Synthesis of TiO2-ZnS nanocomposites via sacrificial template sulfidation and their ethanol gas-sensing performance

TiO2-ZnS core-shell composite nanorods were synthesized by using ZnO as a sacrificial shell layer in a hydrothermal reaction. ZnO thin films of different thicknesses were sputter-deposited onto the surfaces of TiO2 nanorods as templates for hydrothermally synthesizing TiO2-ZnS core-shell nanorods. Structural analysis revealed that crystalline TiO2-ZnS composite nanorods were formed without any residual ZnO phase after hydrothermal sulfidation in the composite nanorods. The thickness of the ZnO sacrificial shell layer affected the surface morphology and sulfur-related surface defect density in hydrothermally grown ZnS crystallites of TiO2-ZnS composite nanorods.
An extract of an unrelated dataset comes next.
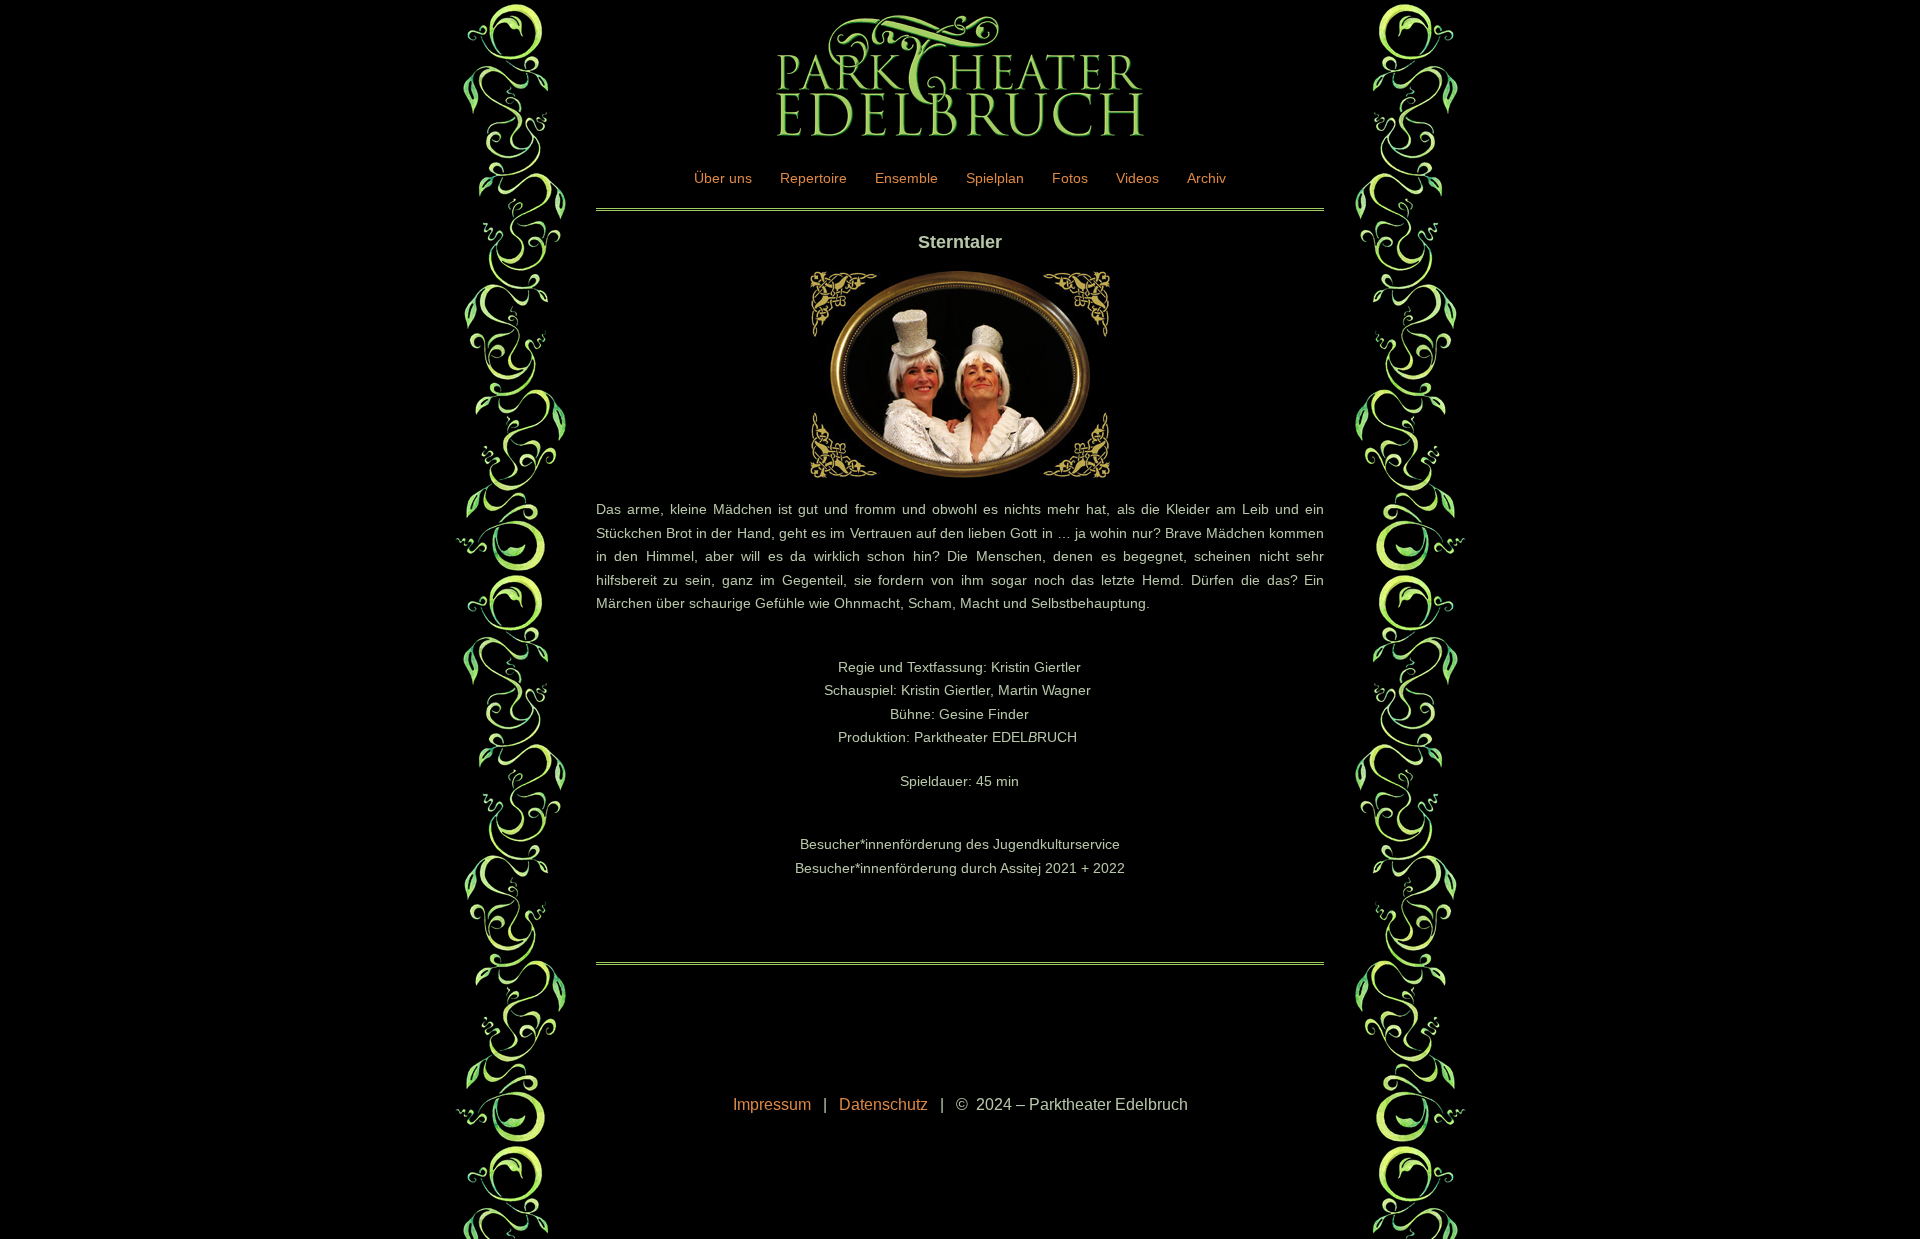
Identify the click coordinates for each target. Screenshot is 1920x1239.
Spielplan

Due to the distinctive core-shell heterostructure and the heterojunction between the TiO2 core and the ZnS shell, TiO2-ZnS core-shell nanorods exhibited ethanol gas-sensing performance superior to that of pristine TiO2 nanorods. An optimal ZnO sacrificial shell layer thickness of approximately 60 nm was found to enable the synthesis of TiO2-ZnS composite nanorods with satisfactory gas-sensing performance through sulfidation. The results demonstrated that hydrothermally derived TiO2-ZnS core-shell composite nanorods with a sputter-deposited ZnO sacrificial shell layer are promising for applications in gas sensors.